Quantification of secondary mineralization or cementation within natural fractures has not been considered in previous petrophysical dual porosity models. This is however of paramount importance as morphology of the fractures indicates that they can be open, partially or completely mineralized.

If cementation with secondary minerals is complete the recovery of hydrocarbons will be generally very small. If secondary mineralization is partial, production rates and recoveries could be quite significant as the secondary minerals would play the role of natural proppant agents helping to maintain the fractures open as the reservoir is depleted. If the fractures are initially open, production rates and recoveries could be large or small dependent on the orientation of the natural fractures and in-situ stresses.

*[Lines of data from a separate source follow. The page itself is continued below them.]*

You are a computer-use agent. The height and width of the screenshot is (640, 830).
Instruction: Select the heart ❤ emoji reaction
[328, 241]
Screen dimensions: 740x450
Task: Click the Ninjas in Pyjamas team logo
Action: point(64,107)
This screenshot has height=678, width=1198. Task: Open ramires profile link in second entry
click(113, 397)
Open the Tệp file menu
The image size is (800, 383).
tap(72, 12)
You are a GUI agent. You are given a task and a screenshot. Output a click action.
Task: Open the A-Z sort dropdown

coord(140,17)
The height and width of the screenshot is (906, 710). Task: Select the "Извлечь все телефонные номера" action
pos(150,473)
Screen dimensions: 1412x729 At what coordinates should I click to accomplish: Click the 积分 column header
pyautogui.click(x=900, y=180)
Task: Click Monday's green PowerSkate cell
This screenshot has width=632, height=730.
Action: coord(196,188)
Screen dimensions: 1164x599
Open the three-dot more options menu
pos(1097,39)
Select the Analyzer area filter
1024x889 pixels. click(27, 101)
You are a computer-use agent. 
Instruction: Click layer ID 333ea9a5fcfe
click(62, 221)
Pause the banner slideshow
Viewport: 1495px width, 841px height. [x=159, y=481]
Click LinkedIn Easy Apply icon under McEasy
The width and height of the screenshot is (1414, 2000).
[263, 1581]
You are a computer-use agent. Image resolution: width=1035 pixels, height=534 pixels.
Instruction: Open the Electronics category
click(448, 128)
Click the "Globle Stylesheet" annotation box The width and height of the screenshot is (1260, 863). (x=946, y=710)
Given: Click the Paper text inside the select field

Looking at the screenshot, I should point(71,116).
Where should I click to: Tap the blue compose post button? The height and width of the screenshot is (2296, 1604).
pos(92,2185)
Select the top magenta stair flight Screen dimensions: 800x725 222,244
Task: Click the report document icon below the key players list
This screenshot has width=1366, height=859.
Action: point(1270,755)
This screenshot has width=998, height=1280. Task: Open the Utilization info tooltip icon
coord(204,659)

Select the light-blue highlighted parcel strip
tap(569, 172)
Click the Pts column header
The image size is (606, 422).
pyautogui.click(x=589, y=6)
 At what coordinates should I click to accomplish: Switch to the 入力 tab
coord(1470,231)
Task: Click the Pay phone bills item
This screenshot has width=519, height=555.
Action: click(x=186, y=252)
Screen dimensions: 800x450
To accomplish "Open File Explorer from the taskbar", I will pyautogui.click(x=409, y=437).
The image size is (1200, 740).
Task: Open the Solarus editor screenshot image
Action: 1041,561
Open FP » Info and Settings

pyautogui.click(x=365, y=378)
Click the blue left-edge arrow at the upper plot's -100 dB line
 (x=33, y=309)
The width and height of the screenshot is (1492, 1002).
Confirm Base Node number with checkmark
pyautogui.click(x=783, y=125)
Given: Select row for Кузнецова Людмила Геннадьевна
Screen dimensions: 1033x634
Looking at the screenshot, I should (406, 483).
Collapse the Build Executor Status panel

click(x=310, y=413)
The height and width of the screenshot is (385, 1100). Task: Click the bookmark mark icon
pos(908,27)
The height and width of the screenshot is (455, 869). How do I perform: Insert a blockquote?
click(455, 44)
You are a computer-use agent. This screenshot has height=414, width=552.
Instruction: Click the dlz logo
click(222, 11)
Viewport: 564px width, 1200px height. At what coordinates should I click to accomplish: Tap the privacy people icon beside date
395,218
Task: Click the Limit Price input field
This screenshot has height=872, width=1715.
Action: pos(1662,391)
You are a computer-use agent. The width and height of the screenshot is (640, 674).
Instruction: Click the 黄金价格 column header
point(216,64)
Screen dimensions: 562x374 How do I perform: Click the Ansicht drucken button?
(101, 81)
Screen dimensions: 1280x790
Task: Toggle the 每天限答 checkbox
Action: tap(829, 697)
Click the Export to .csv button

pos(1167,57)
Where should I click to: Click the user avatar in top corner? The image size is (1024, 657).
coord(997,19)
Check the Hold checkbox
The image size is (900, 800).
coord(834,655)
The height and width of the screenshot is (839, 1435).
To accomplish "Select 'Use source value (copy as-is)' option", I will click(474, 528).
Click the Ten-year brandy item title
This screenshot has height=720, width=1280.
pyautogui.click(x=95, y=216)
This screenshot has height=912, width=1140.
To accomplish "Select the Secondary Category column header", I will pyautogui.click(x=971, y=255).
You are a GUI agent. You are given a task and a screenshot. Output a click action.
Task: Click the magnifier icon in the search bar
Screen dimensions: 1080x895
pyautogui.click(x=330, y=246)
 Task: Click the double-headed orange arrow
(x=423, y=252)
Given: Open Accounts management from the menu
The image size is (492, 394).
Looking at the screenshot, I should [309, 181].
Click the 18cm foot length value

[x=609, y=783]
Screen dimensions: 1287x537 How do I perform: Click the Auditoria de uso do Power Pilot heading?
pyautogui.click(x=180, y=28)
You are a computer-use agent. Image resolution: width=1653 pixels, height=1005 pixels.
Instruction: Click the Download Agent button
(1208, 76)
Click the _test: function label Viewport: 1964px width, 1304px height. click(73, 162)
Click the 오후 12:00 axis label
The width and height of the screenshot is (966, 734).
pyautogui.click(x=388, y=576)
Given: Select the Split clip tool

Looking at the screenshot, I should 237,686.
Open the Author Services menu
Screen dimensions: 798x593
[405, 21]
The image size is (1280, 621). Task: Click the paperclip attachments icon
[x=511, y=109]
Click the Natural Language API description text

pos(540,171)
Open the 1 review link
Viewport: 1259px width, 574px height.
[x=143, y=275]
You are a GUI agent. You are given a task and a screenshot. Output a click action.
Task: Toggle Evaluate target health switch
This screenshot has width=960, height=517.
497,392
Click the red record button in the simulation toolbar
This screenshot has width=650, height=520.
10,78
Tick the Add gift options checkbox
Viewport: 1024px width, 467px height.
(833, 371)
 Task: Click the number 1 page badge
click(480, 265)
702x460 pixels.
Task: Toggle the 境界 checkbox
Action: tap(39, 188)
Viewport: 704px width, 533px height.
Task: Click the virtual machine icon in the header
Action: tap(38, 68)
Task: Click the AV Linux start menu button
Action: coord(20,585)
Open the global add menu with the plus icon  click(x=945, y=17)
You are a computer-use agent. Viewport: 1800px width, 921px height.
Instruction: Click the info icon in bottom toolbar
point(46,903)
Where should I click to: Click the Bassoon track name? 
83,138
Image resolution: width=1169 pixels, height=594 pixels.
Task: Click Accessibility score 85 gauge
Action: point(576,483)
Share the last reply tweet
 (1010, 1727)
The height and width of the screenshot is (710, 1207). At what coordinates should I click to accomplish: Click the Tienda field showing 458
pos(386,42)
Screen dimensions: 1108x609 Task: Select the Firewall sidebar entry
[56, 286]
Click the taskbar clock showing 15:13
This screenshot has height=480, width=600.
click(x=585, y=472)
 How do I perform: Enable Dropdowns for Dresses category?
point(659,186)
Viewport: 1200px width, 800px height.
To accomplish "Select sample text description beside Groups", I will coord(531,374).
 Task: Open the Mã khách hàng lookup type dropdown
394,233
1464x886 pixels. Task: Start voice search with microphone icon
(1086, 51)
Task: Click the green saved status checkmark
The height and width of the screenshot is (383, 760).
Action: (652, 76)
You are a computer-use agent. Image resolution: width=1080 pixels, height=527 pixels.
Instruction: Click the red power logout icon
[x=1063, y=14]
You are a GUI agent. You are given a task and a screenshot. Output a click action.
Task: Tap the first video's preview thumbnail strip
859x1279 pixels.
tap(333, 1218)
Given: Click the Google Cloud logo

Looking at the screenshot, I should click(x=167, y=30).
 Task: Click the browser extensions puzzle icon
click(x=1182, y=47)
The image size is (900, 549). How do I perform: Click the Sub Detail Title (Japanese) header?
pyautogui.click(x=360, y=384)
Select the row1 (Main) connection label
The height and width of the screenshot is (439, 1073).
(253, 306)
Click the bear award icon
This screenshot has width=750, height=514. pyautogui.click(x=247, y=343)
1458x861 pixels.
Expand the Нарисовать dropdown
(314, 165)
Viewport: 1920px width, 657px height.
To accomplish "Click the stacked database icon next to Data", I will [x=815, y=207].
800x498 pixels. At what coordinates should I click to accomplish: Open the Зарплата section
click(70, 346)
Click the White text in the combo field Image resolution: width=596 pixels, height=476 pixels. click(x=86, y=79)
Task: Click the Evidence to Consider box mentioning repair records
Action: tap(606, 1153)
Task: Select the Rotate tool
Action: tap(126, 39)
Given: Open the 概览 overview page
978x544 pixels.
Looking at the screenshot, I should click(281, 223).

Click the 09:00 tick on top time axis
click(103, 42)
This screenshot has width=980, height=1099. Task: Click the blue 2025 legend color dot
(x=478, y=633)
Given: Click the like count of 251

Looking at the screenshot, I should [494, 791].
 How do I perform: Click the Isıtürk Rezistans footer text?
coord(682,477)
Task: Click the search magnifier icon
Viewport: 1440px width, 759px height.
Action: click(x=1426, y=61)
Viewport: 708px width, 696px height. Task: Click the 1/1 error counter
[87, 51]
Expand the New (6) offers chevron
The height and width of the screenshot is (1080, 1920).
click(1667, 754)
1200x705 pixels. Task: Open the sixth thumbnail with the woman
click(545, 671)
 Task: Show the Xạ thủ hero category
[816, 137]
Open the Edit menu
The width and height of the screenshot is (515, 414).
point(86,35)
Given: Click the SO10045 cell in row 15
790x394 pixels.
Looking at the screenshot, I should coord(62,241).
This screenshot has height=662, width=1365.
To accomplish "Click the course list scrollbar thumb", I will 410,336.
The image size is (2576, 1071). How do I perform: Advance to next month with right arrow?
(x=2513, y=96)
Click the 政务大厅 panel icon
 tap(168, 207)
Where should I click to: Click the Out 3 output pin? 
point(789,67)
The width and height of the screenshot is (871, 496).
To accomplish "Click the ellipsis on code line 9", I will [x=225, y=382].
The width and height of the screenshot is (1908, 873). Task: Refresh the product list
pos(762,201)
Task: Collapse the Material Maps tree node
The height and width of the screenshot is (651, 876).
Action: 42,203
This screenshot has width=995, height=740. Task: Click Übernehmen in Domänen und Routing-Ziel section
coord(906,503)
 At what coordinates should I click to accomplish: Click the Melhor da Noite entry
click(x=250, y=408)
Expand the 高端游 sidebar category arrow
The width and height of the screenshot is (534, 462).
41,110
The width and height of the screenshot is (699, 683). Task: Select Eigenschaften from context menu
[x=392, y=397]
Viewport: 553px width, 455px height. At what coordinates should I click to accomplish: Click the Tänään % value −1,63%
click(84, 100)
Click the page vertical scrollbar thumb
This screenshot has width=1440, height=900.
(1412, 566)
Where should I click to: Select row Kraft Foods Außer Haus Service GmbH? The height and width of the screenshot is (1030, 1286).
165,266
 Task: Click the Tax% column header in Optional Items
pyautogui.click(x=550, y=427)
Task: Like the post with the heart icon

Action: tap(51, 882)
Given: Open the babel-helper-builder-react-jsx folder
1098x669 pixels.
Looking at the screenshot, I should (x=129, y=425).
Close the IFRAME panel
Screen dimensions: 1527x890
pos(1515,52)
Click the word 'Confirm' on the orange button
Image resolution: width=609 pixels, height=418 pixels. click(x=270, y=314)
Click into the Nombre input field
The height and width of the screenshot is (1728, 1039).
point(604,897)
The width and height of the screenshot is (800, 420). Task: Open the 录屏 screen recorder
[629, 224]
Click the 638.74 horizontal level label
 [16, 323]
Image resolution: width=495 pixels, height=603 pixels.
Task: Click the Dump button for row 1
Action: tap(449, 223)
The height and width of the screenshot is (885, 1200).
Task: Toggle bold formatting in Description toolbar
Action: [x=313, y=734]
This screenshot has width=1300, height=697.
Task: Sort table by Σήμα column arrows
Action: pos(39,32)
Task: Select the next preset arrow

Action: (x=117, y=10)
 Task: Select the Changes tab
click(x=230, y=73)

These observations lead to the key objective of this paper: to develop an analytical dual porosity model for quantifying secondary mineralization (cementation) and tortuosity in natural fractures. The method further allows estimating matrix and fracture porosities, and fracture compressibility based on the amount of secondary mineralization.

Use of the new dual porosity model is explained with two core data sets drawn from tight gas formations in the United States and Canada. A comparison is made with results of current dual porosity models that do not take into account secondary mineralization within the natural fractures and tortuosity.

The conclusion is reached that the proposed dual porosity model provides a valuable new quantitative tool for petrophysical evaluation of naturally fractured reservoirs. In addition, the methodology allows estimating fracture compressibility, a usually elusive parameter needed for estimating original petroleum in place in naturally fractured reservoirs. Although the methodology is explained using data from tight sandstones it also has application in other types of reservoirs and lithologies.